═════ Extrait du texte
# iPad, Keynote et clavier bluetooth Apple



## theo987 (30 Mai 2010)

Bonjour,

J'ai acheté un iPad pour faire mes présentations Keynote avec, et ça marche bien. Mais j'avais pris aussi un clavier Apple sans fil en pensant m'en servir pour piloter les présentations (le câble VGA auquel je dois brancher l'iPad est assez mal situé dans les salles où je travaille...)

Or, quand je fais "flèche droite" sur le clavier pour passer à la diapo suivante, comme sur le MacBook, rien ne se passe : on doit impérativement utiliser l'écran de l'iPad, apparemment.

Quelqu'un a une idée de solution ?


----------



## Jellybass (31 Mai 2010)

Pas de solution disponible pour l'instant d'après ce que que j'ai pu lire ici et là. L'idéal pour moi serait de pouvoir utiliser une télécommande bluetooth comme *celle-ci*.


----------



## badboyprod (31 Mai 2010)

Jellybass a dit:


> Pas de solution disponible pour l'instant d'après ce que que j'ai pu lire ici et là. L'idéal pour moi serait de pouvoir utiliser une télécommande bluetooth comme *celle-ci*.
══════════
═════ Données fournies
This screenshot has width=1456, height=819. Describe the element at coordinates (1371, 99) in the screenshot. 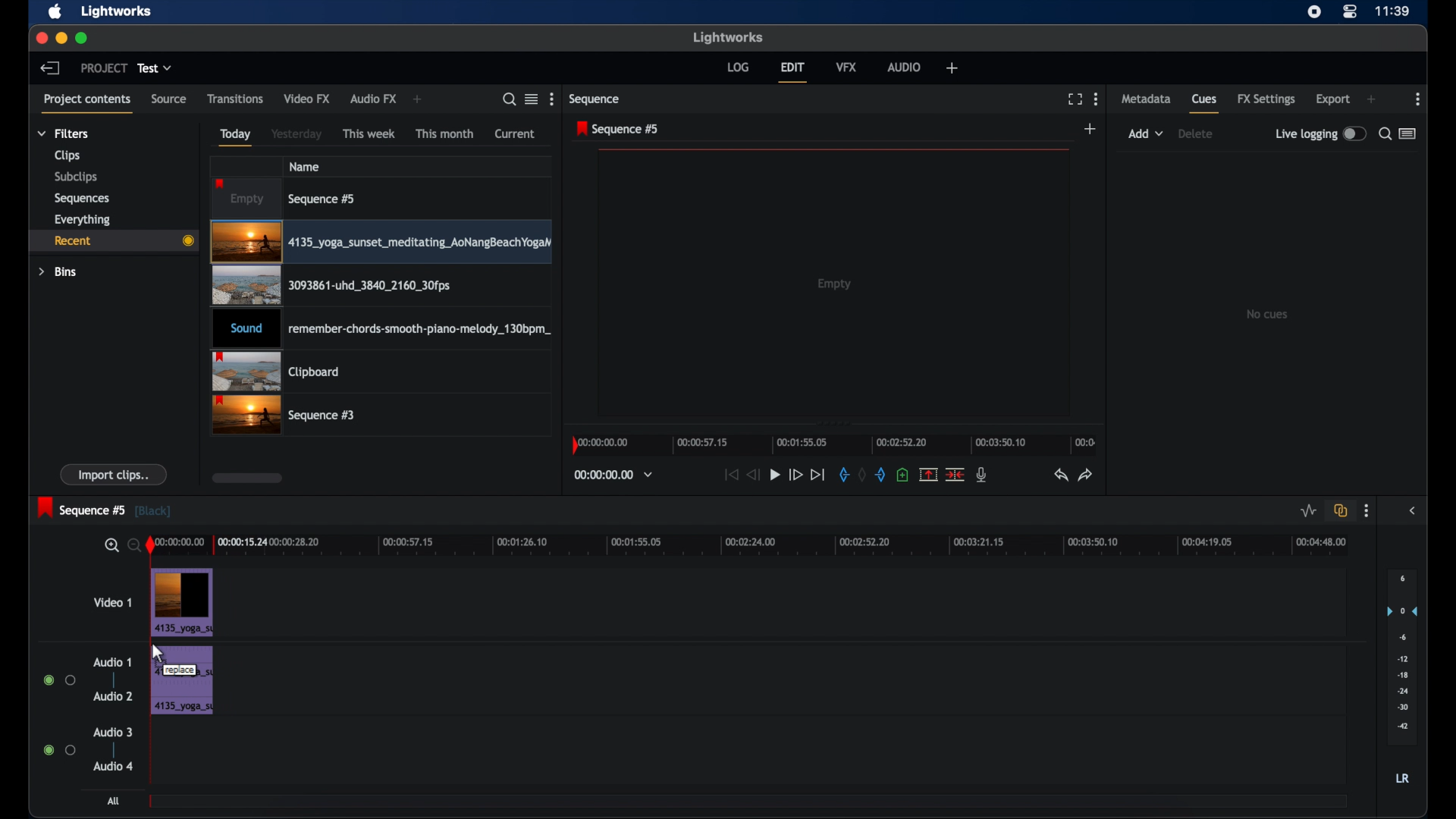

I see `add` at that location.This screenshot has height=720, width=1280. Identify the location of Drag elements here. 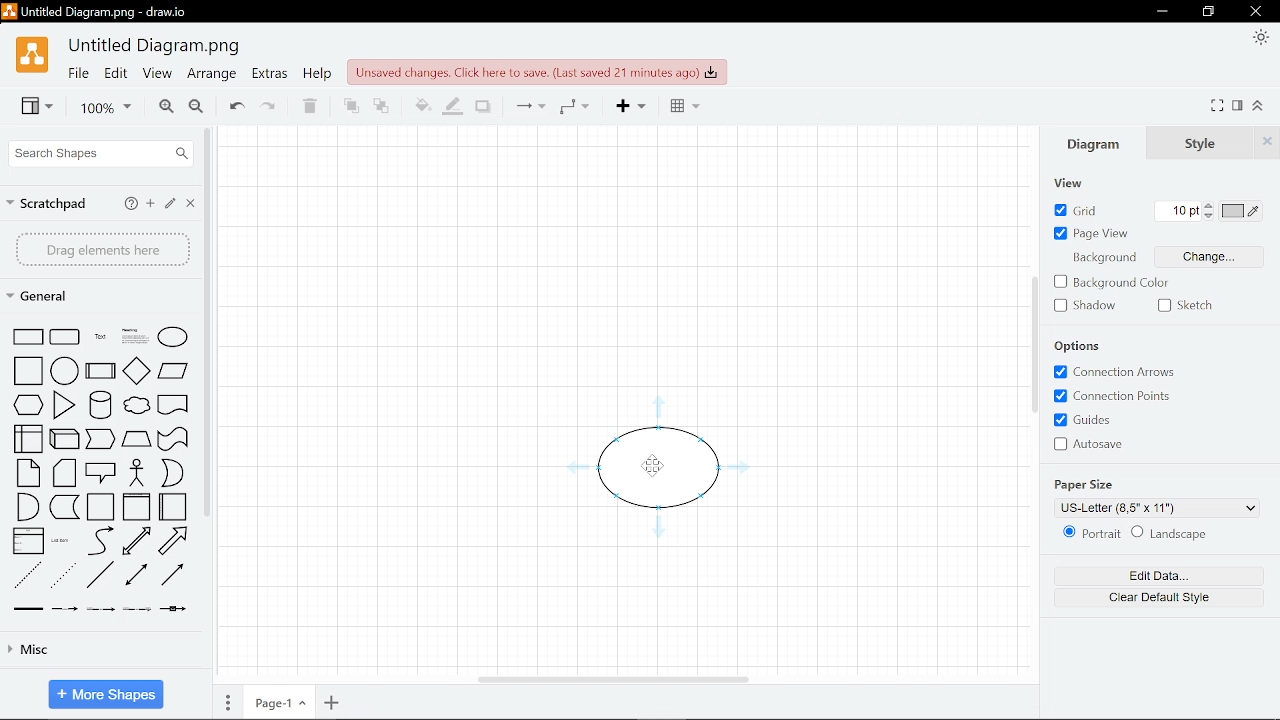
══════════
● **Énoncé**
Dans l'extrait, quelle touche du clavier theo987 essaie-t-il d'utiliser pour passer à la diapo suivante, s'il vous plaît ? La liste n'a aucun rapport avec l'extrait.

● **Réponse**
La touche « flèche droite ».